Source: pro-football-reference.com

Nobody hated the PAT more than NFL commissioner Bert Bell (shown here working in the schedule -- with dominoes).

Nobody hated the PAT more than NFL commissioner Bert Bell (shown here working on the schedule — with dominoes).

The passing record Lou Groza once held

When you think of Lou Groza, you think of this big guy — 6-3, 240, with a bit of a belly — booting field goals forever for the Browns. Groza happened to be a fine offensive tackle, too, protecting the blind side of Cleveland quarterbacks for more than a decade, but it’s his 264 field goals and 1,608 points that are more remembered. When he retired after the 1967 season, he held the career record in both categories. By a mile.

Lou Groza, doing what he did best.

Browns Hall of Famer Lou Groza, doing what he did best.

Anyway, you might be amused to learn that “The Toe,” as he was called, once held an NFL passing record. What record could that possibly be, you ask? Answer: For almost five years, he was the oldest player ever to throw a pass in the league.

Groza made this little piece of history in a 27-17 loss to the Vikings in 1965 – at the age of 41 years, 279 days. Patricia Heaton’s dad, Chuck, who covered the Browns for The Plain Dealer, described it this way:

The large and somewhat stunned gathering also saw Lou Groza throw a forward pass. The Toe, who on very few occasions in the past has had to resort to such desperation maneuvers, was trying to kick a 50-yard field goal.

The pass from center bounced away from Bobby Franklin, the holder. Lou recovered and, being confronted with nothing but purple [Vikings] jerseys, tried a pass. It was intended for John Brewer but wasn’t completed. So Minnesota took over.

The next season, in a similar situation, Groza threw another pass. This one was actually completed . . . for a 7-yard loss to one of his blockers, linebacker Vince Costello. Lou was now 42 years, 256 days old. This would stand as the record until 1975, when the George Blanda – a spry 43 years, 38 days – came off the bench to quarterback the Raiders to a 31-14 win over the Steelers. (He even tossed three touchdown passes, all of them longer than minus-7 yards.)

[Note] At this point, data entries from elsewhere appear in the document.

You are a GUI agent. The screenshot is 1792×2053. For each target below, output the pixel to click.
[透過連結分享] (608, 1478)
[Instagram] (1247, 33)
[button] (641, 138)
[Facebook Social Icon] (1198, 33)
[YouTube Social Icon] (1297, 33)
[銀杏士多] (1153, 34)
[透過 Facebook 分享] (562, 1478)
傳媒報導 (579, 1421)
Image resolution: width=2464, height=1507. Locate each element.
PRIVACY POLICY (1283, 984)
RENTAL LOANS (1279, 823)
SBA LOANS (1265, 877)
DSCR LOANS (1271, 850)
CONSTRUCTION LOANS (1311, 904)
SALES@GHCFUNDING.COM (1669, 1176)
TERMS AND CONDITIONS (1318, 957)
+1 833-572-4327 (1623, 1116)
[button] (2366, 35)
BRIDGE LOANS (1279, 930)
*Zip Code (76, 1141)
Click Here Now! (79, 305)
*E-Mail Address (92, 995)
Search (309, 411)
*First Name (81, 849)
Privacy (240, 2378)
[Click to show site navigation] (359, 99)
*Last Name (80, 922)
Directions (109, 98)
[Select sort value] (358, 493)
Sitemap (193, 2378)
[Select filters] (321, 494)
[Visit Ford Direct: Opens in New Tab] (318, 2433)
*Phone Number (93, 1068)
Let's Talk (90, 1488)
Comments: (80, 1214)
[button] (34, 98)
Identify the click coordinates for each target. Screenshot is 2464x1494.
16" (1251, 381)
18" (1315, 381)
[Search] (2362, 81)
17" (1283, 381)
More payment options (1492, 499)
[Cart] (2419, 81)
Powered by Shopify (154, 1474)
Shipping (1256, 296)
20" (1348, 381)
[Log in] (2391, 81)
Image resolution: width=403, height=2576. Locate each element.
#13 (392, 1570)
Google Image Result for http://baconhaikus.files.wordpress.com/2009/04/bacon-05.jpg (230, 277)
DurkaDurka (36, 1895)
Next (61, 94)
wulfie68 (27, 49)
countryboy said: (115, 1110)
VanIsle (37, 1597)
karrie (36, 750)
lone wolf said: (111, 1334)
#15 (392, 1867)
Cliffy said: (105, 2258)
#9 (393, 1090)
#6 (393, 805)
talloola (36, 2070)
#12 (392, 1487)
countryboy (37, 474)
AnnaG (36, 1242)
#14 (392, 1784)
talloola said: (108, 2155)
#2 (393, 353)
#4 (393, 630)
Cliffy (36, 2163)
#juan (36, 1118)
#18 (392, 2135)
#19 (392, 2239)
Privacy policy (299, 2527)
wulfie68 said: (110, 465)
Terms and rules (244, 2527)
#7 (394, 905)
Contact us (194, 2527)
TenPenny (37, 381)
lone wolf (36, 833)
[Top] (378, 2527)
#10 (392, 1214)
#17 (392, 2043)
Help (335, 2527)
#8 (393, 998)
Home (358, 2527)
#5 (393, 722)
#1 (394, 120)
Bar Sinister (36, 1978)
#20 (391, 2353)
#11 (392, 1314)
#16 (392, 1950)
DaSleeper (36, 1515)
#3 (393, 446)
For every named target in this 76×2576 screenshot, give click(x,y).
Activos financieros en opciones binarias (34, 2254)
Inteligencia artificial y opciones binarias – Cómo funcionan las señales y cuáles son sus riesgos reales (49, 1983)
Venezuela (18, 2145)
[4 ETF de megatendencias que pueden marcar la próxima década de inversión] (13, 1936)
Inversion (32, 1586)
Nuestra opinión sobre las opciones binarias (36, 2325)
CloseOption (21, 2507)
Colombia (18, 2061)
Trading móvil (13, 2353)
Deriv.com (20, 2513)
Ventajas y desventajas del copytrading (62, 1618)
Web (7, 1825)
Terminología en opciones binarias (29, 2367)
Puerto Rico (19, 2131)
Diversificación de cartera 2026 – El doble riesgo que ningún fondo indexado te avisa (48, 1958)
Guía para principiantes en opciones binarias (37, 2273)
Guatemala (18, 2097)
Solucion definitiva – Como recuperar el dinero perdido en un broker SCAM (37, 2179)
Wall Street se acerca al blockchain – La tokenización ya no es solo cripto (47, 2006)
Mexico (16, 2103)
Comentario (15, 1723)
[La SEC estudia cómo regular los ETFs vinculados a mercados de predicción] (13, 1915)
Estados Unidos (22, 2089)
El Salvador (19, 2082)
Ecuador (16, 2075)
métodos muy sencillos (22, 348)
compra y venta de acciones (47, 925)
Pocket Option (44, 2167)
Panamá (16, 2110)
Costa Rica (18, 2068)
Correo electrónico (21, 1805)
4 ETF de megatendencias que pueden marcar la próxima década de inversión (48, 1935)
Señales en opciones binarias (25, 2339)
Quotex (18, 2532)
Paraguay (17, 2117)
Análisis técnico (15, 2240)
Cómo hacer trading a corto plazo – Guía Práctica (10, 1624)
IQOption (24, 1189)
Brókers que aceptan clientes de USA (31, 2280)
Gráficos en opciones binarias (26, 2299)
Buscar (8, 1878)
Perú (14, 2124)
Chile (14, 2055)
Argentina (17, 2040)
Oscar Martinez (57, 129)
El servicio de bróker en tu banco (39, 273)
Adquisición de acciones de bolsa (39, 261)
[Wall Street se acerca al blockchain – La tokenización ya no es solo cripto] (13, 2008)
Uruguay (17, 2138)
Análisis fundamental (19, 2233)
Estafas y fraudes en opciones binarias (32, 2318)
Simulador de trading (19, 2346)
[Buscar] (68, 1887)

Blanda was still chucking in 1975, his final year in the NFL. In fact, in his last regular-season game, he went 1 for 3 for 11 yards (with one interception) as Oakland beat the Chiefs, 28-20. He’s still the Oldest Guy To Throw A Pass by more than three years.

In the decades since, only four other players older than Groza have cocked their arm and let one fly. Here’s that list:

THE SIX OLDEST PLAYERS TO THROW A PASS IN THE NFL

Year  Player, Team Vs Att Comp Yds TD Int Rate Age
1975  George Blanda, Raiders Chiefs   3   1   11 0 1     5.6 48-095
1998  Steve DeBerg, Falcons Dolphins 10   5   85 1 0 112.5 44-342
2007  Vinny Testaverde, Panthers Jaguars 28 13   84 0 1   38.4 44-026
2000  Warren Moon, Chiefs Chargers 31 12 130 0 1   38.4 44-008
2005  Doug Flutie, Patriots Jets   1   1     2 0 0   79.2 43-064
1966  Lou Groza, Browns Steelers   1   1    -7 0 0   79.2 42-256

The record Groza broke, by the way, was held by the Giants’ Charlie Conerly, who was 89 days past his 40th birthday when he relieved Y.A. Tittle in the 1961 title game against the Packers and hit 4 of 8 passes for 54 yards. (Not that “The Toe” wasn’t capable of a performance like that, had the center and holder just botched the snap a half-dozen more times.)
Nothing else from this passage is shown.